As the world transitions from fossil fuels to clean energy storage systems, lithium-ion batteries (LIBs) have become increasingly vital across multiple industries. While larger battery structures offer promising solutions for enhanced energy density, they present significant challenges in electrolyte filling and wetting processes. Researchers from the Tsinghua University have now conducted groundbreaking research to understand the complex relationship between electrode microstructure and electrolyte wetting, addressing a critical bottleneck in battery manufacturing.

The study employed advanced X-ray computed tomography to reconstruct three-dimensional electrode structures, allowing researchers to evaluate key parameters affecting electrolyte wetting. Their findings reveal that manufacturing processes significantly impact wetting behavior through two primary mechanisms:

•  Manufacturing Process Effects: Increasing calendering pressure and active material content reduces electrode porosity, which decreases permeability and penetration rate while enhancing capillary action. This creates a complex interplay that determines overall wetting effectiveness.

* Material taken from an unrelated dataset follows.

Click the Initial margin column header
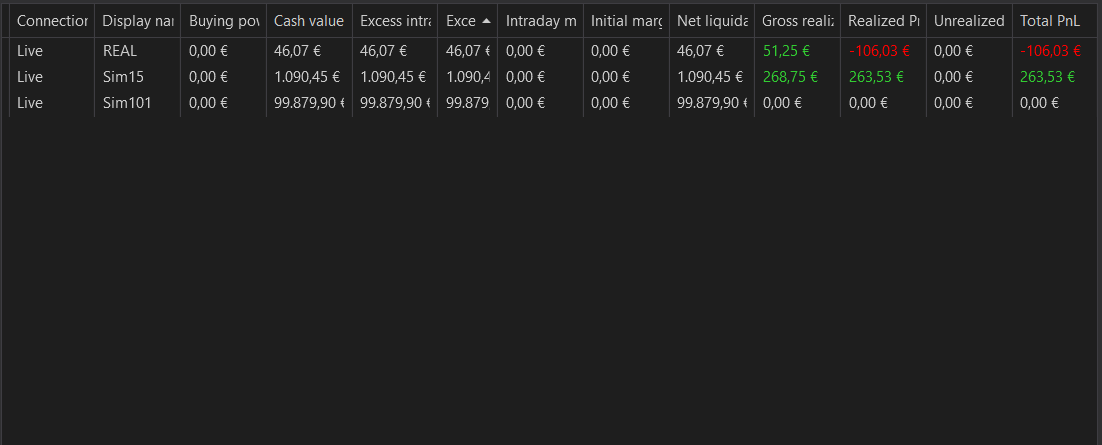 click(626, 21)
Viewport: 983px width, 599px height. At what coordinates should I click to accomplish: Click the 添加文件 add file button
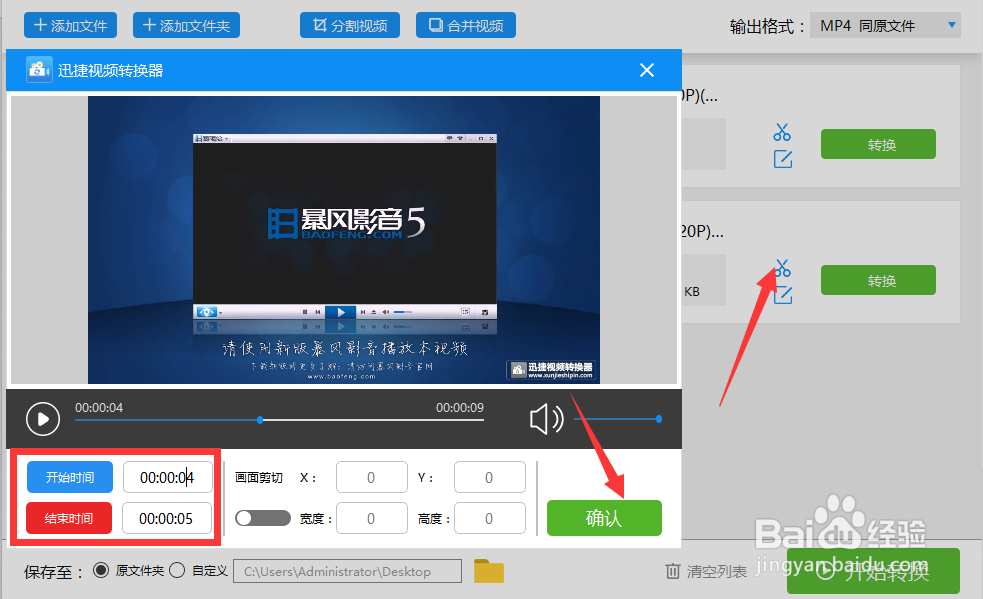(70, 25)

•  Incomplete Wetting Causes: The research identified two primary factors behind incomplete electrolyte wetting: partial closure of pores during the calendering process that blocks electrolyte access, and non-wetting phase gases that become trapped within the electrolyte during wetting, hindering complete penetration.

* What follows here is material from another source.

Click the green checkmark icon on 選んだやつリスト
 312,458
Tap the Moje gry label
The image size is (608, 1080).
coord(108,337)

The study provides quantitative assessments of permeability and capillary forces—critical factors that determine both the degree and rate of electrolyte wetting. These insights offer battery manufacturers concrete guidance for optimizing production processes to achieve more efficient and complete wetting, potentially reducing manufacturing costs while improving battery performance and longevity.

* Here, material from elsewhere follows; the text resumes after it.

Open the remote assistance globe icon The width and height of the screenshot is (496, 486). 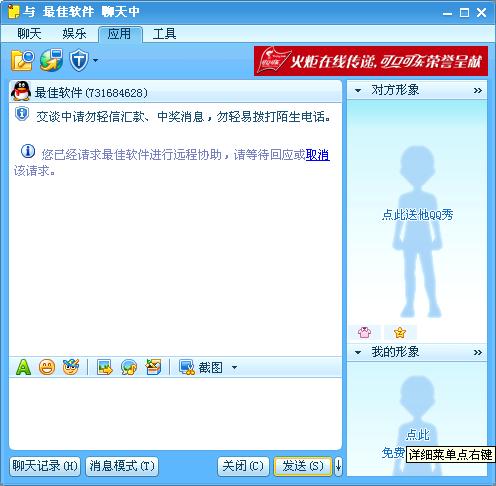point(51,60)
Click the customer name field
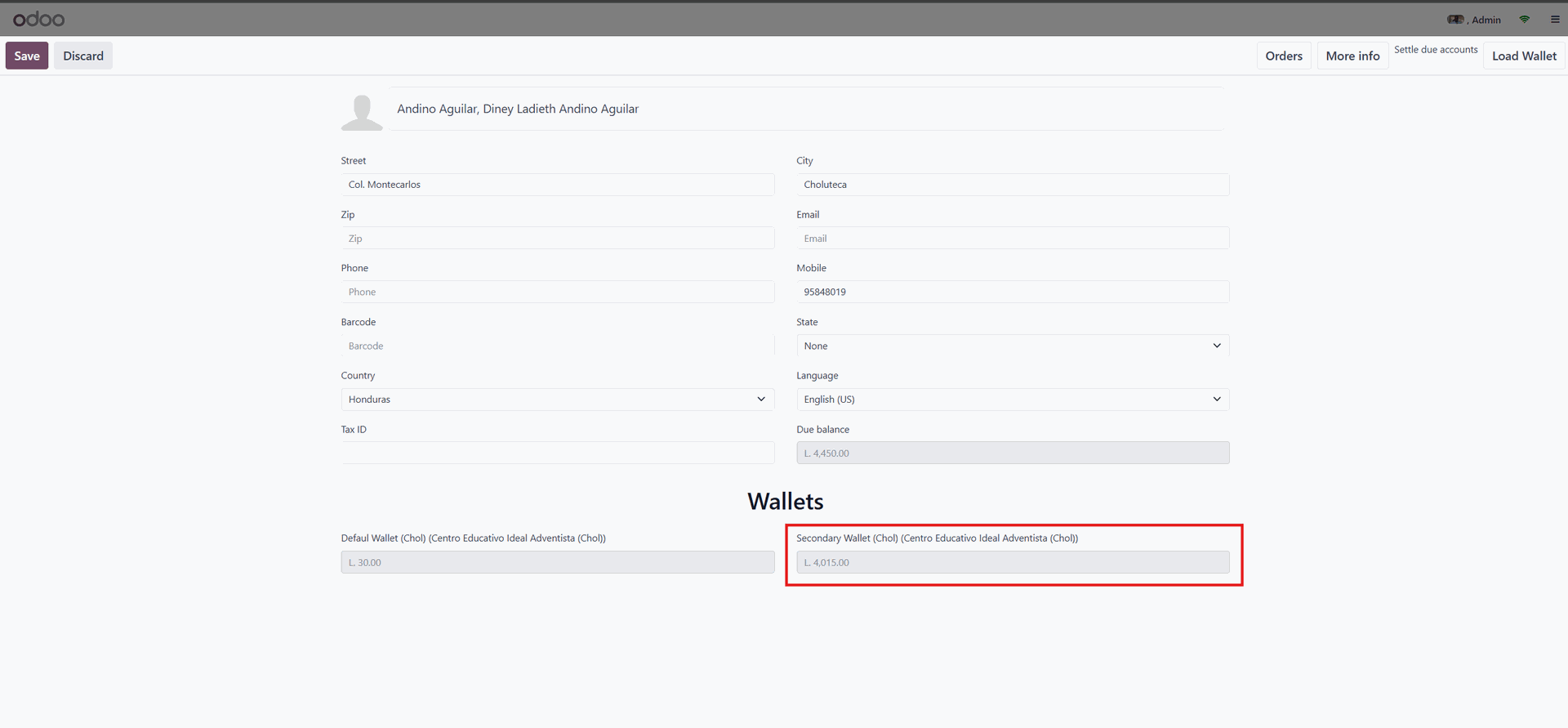1568x728 pixels. (x=805, y=109)
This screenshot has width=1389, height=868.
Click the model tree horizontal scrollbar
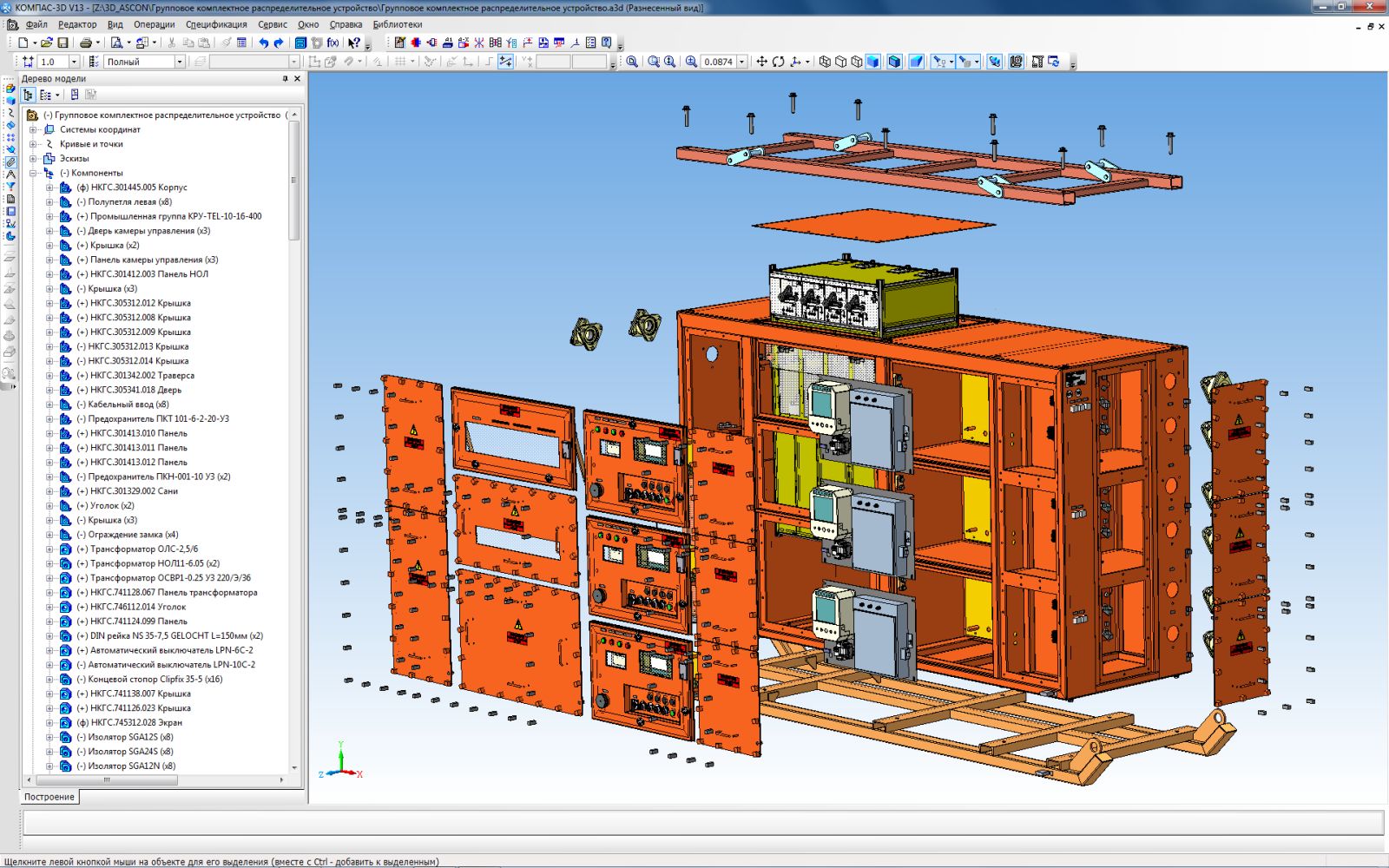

This research opens several promising avenues for battery technology advancement:

•  Development of optimal geometric configurations for electrodes and separators during the wetting phase, enhancing battery structural design during manufacturing

•  Creation of multi-scale, multi-physics numerical models to comprehensively examine various influencing mechanisms and their interactions

•  Establishment of macro-scale process simulation models based on the micro-scale findings to accurately determine saturation immersion times, potentially reducing production costs

•  Application of vibration inputs during the immersion process to facilitate the expulsion of trapped gases, thereby increasing actual electrolyte infiltration volume

This innovative research provides unprecedented insights into the complex mechanisms governing electrolyte wetting in lithium-ion batteries. By elucidating the relationship between manufacturing parameters, electrode microstructure, and wetting behavior, the study offers a scientific foundation for optimizing battery production processes. As the demand for high-energy-density batteries continues to grow in applications ranging from electric vehicles to renewable energy storage systems, these findings will play a crucial role in developing more efficient, higher-performing, and more reliable battery technologies to power our clean energy future.